Stored entries:
++++++++
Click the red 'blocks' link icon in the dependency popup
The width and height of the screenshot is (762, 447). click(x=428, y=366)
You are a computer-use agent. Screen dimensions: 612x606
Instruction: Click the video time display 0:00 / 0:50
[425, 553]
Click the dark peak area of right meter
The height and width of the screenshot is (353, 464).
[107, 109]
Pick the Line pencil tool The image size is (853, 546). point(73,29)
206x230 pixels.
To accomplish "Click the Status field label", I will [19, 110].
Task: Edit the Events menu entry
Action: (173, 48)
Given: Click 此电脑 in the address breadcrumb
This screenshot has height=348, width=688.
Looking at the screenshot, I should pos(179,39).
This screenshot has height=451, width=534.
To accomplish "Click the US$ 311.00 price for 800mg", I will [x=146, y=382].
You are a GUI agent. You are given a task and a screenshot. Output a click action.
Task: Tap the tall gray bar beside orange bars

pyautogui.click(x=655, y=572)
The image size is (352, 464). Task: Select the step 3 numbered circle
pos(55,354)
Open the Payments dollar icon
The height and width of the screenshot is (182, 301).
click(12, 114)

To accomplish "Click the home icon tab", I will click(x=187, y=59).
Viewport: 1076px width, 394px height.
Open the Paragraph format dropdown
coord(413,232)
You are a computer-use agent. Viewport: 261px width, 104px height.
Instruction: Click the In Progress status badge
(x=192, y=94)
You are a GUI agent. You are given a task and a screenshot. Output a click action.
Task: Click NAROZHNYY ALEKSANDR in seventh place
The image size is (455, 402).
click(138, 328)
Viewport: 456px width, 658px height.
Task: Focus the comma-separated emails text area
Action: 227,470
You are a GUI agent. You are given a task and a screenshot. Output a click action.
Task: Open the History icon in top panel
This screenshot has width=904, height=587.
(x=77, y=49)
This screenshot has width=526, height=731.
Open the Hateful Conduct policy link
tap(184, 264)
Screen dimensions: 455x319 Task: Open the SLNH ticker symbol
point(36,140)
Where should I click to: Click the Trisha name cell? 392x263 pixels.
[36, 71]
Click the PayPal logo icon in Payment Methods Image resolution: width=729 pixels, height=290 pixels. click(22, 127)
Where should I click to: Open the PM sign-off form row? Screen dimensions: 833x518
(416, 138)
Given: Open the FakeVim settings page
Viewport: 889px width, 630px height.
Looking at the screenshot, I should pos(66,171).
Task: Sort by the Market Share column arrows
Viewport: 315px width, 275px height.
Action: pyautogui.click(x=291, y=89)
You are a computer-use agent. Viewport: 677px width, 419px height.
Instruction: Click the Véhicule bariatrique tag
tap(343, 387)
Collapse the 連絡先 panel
++++++++
(Exercise goal) The records above should be repeated exactly. Print them all.

(Solution to this problem)
Click the red 'blocks' link icon in the dependency popup
The width and height of the screenshot is (762, 447). click(x=428, y=366)
You are a computer-use agent. Screen dimensions: 612x606
Instruction: Click the video time display 0:00 / 0:50
[425, 553]
Click the dark peak area of right meter
The height and width of the screenshot is (353, 464).
[107, 109]
Pick the Line pencil tool The image size is (853, 546). point(73,29)
206x230 pixels.
To accomplish "Click the Status field label", I will [19, 110].
Task: Edit the Events menu entry
Action: (173, 48)
Given: Click 此电脑 in the address breadcrumb
This screenshot has height=348, width=688.
Looking at the screenshot, I should pos(179,39).
This screenshot has height=451, width=534.
To accomplish "Click the US$ 311.00 price for 800mg", I will [x=146, y=382].
You are a GUI agent. You are given a task and a screenshot. Output a click action.
Task: Tap the tall gray bar beside orange bars

pyautogui.click(x=655, y=572)
The image size is (352, 464). Task: Select the step 3 numbered circle
pos(55,354)
Open the Payments dollar icon
The height and width of the screenshot is (182, 301).
click(12, 114)

To accomplish "Click the home icon tab", I will click(x=187, y=59).
Viewport: 1076px width, 394px height.
Open the Paragraph format dropdown
coord(413,232)
You are a computer-use agent. Viewport: 261px width, 104px height.
Instruction: Click the In Progress status badge
(x=192, y=94)
You are a GUI agent. You are given a task and a screenshot. Output a click action.
Task: Click NAROZHNYY ALEKSANDR in seventh place
The image size is (455, 402).
click(138, 328)
Viewport: 456px width, 658px height.
Task: Focus the comma-separated emails text area
Action: 227,470
You are a GUI agent. You are given a task and a screenshot. Output a click action.
Task: Open the History icon in top panel
This screenshot has width=904, height=587.
(x=77, y=49)
This screenshot has width=526, height=731.
Open the Hateful Conduct policy link
tap(184, 264)
Screen dimensions: 455x319 Task: Open the SLNH ticker symbol
point(36,140)
Where should I click to: Click the Trisha name cell? 392x263 pixels.
[36, 71]
Click the PayPal logo icon in Payment Methods Image resolution: width=729 pixels, height=290 pixels. click(22, 127)
Where should I click to: Open the PM sign-off form row? Screen dimensions: 833x518
(416, 138)
Given: Open the FakeVim settings page
Viewport: 889px width, 630px height.
Looking at the screenshot, I should pos(66,171).
Task: Sort by the Market Share column arrows
Viewport: 315px width, 275px height.
Action: pyautogui.click(x=291, y=89)
You are a computer-use agent. Viewport: 677px width, 419px height.
Instruction: Click the Véhicule bariatrique tag
tap(343, 387)
Collapse the 連絡先 panel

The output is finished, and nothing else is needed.